Excerpt

** START **

There have always been those in Washington of course who have tried to reject such policies, who have considered both overt and covert military operations as something that should be used very carefully and thus tried to push back on what they have seen as US imperial ambition. Those who have warned against an over-stretch or a counterproductive foreign policy. And as I have mentioned before, after costly wars such as in Vietnam and Iraq, there have followed periods of restraint and increased confidence in international institutions. Such as with Obama after the Bush years, although Obama did talk more about restraint than actually changed course (Savage 2015).

The tensions in US foreign policy have been about those disputed principles. But it is accurate to say that the group which favors military solutions and dominance has been far more influential than those who favor restraint and leading by example (Bacevich 2005; Blum 1986; Haley 2006). They have played an important role especially when people have felt frustrated. And given the fact that the society is profoundly militaristic, such solutions find a ready audience in times of crises.

** END **

To do
Return, word for word, the part of the excerpt on US foreign policy that opens with the words containing "The tensions in" and closes with "times of crises.". The listing that follows is not needed for this task.

Records
** START **

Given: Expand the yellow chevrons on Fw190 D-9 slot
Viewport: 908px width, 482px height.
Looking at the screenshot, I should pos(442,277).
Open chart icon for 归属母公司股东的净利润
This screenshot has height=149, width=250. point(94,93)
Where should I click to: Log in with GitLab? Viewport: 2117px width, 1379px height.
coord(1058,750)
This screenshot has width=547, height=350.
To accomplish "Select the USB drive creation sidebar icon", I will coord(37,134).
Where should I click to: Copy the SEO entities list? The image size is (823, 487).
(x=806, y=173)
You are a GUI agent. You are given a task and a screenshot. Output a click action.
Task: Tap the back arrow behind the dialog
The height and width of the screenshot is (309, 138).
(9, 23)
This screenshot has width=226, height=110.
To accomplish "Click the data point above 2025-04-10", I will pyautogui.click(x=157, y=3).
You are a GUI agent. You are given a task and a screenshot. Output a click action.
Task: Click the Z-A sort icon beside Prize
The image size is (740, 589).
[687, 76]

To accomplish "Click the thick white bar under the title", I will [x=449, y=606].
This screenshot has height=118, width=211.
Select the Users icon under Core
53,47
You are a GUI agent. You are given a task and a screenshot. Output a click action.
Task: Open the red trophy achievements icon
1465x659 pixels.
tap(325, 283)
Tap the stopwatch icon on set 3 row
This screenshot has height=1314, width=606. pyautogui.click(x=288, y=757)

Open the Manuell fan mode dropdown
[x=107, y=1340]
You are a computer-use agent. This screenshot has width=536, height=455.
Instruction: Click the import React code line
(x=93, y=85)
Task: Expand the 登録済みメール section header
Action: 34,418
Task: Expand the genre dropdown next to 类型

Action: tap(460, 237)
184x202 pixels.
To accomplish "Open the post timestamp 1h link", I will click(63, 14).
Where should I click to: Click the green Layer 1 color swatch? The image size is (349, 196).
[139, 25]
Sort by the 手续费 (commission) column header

** END **

Answer to the task
The tensions in US foreign policy have been about those disputed principles. But it is accurate to say that the group which favors military solutions and dominance has been far more influential than those who favor restraint and leading by example (Bacevich 2005; Blum 1986; Haley 2006). They have played an important role especially when people have felt frustrated. And given the fact that the society is profoundly militaristic, such solutions find a ready audience in times of crises.